Non si tratta di messaggi troppo complessi per bambini di età inferiore ai sei anni?

Cosimo Di Bari: “No, a patto che la fruizione degli schermi avvenga sotto la regia dell’adulto. Questi cortometraggi non sono affatto più complessi rispetto ad altri contenuti che molti bambini già vedono. Anzi, la loro chiarezza e la loro semplicità abbinate alla ricchezza dal punto di vista estetico e sensoriale, possono essere significativi per il bambino: non è da escludere neppure, vista la loro vicinanza a molti PTOF, un utilizzo in ambito didattico nella scuola dell’infanzia, da parte di insegnanti che siano informati e sensibili ai temi della Media Education e che decidano di coinvolgere su questi argomenti anche i genitori”.

Quindi quali suggerimenti si possono offrire a un genitore per selezionare contenuti adatti a bambini di età inferiore ai sei anni?
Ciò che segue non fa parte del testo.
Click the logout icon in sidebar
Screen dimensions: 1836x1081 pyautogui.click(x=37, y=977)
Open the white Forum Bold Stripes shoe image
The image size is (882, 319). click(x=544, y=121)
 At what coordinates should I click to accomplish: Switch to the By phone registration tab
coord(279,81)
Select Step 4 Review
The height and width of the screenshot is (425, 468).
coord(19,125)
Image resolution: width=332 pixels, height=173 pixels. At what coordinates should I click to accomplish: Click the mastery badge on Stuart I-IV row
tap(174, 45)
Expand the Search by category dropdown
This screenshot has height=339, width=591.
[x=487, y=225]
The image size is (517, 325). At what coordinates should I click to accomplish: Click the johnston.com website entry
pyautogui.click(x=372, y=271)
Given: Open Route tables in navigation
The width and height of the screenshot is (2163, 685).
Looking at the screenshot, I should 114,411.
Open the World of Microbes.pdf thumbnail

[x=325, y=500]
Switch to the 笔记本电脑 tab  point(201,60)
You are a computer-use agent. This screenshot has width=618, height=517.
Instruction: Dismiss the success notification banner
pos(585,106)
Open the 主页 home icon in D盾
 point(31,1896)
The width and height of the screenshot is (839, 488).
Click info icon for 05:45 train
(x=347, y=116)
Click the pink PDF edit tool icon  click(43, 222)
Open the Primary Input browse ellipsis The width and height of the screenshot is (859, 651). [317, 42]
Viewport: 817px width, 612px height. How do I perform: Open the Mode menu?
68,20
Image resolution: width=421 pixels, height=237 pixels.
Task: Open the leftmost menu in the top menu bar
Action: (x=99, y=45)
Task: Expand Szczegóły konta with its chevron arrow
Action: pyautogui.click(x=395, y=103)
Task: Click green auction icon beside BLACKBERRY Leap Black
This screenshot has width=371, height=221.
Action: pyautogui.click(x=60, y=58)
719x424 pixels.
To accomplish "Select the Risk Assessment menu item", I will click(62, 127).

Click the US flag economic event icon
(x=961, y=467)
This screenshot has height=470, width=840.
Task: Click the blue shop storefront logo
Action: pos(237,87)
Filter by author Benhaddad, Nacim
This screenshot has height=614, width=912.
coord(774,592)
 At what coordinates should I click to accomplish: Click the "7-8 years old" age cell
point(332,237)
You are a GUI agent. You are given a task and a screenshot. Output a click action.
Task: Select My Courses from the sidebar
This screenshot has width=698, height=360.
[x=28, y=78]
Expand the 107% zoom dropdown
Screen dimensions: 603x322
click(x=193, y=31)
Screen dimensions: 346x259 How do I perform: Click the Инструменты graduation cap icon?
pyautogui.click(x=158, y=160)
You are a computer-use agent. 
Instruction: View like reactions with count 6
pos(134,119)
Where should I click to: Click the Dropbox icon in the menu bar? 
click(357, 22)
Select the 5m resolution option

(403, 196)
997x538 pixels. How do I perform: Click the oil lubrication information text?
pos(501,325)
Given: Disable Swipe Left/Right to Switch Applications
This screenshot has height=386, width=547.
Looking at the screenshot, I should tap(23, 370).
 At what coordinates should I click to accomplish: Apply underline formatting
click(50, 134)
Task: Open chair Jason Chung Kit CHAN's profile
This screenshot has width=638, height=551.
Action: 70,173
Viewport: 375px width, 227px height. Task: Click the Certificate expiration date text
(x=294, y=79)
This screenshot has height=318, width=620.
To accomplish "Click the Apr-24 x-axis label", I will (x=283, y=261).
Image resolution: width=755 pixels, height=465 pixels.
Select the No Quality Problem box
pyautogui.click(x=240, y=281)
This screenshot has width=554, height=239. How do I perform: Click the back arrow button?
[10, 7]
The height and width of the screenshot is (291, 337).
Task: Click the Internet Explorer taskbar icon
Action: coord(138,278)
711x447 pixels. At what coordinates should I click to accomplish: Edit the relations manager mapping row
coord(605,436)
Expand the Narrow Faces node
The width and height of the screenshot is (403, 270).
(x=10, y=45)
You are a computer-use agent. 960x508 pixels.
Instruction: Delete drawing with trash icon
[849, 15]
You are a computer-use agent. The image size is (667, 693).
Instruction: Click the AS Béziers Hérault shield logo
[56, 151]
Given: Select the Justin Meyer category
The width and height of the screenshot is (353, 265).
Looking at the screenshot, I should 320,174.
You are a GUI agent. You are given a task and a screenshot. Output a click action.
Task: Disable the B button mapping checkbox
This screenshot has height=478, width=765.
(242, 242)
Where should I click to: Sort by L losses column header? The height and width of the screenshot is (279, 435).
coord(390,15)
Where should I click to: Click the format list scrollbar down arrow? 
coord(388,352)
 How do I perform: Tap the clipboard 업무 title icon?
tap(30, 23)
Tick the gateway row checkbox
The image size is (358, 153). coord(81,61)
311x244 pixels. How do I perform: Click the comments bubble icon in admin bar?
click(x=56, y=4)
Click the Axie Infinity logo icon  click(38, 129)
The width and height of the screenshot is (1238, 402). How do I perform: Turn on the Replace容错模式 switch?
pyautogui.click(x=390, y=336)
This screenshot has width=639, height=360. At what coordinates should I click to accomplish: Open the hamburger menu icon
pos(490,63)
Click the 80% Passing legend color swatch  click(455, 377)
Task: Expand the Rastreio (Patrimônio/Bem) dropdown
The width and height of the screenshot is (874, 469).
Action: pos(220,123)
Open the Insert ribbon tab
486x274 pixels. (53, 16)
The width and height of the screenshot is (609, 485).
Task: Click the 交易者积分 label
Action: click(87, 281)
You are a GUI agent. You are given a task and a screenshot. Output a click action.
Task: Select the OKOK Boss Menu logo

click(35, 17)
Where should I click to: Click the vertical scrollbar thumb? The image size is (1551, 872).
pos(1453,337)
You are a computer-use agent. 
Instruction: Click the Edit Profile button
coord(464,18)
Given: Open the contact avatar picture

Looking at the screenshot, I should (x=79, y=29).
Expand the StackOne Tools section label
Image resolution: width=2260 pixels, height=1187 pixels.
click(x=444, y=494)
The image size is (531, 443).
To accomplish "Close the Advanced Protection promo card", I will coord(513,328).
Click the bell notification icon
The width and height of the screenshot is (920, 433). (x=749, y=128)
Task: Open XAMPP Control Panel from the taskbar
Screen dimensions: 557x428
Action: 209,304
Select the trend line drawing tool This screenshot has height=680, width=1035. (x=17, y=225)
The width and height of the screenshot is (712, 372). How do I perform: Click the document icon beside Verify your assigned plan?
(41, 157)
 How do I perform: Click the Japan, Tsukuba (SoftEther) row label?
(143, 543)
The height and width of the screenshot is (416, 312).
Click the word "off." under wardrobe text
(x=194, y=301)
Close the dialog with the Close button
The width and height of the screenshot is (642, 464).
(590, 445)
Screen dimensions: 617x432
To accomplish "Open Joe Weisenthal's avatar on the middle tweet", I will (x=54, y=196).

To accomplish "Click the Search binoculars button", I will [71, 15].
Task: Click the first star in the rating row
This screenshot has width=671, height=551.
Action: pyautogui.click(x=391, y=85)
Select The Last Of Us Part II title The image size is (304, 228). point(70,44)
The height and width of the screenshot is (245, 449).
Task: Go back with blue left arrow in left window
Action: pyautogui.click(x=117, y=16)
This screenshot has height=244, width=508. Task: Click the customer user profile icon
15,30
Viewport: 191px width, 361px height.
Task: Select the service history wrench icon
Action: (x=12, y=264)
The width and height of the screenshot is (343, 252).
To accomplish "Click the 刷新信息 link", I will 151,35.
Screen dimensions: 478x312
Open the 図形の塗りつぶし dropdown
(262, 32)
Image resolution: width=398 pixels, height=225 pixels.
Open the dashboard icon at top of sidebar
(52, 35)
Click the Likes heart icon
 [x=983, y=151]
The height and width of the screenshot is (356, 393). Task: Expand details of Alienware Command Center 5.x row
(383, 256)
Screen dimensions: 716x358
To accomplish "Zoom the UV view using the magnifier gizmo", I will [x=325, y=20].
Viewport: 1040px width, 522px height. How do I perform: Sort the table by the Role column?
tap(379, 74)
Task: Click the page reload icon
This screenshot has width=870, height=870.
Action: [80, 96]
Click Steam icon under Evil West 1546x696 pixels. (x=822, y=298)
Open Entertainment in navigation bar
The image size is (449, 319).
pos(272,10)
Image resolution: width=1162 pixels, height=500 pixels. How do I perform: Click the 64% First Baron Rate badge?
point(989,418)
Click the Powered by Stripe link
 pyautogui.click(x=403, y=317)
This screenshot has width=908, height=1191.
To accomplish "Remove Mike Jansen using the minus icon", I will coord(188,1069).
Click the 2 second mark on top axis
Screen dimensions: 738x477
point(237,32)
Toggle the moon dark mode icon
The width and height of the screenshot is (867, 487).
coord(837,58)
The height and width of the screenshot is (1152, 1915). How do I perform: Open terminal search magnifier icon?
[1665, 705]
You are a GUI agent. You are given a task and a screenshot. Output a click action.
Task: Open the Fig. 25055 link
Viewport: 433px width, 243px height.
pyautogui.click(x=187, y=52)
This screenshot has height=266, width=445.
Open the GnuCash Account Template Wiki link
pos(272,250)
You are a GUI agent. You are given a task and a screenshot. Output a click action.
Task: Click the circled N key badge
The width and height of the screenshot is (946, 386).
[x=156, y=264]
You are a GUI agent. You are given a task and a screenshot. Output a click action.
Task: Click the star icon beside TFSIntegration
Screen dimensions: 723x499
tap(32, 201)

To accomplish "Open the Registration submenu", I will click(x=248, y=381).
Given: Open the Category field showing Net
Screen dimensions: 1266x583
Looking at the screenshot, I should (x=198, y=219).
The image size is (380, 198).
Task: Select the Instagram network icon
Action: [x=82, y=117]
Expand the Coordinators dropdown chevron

Cosimo Di Bari: “I criteri non sono diversi da quelli che adottiamo per scegliere un albo illustrato o un libro. In generale, è auspicabile che i personaggi di riferimento abbiano all’incirca la stessa età dei destinatari; che non vi siano situazioni che inducano stati emotivi che il bambino non riesce a gestire; che non vi siano stereotipi o visioni del mondo condizionanti. Ma al di là del rischi, è opportuno anche valutare contenuti che presentino potenzialità interessanti, quindi che siano piacevoli dal punto di vista estetico e che contengano messaggi positivi, a partire dai quali si può giocare con i bambini o comunque favorire loro verbalizzazioni”.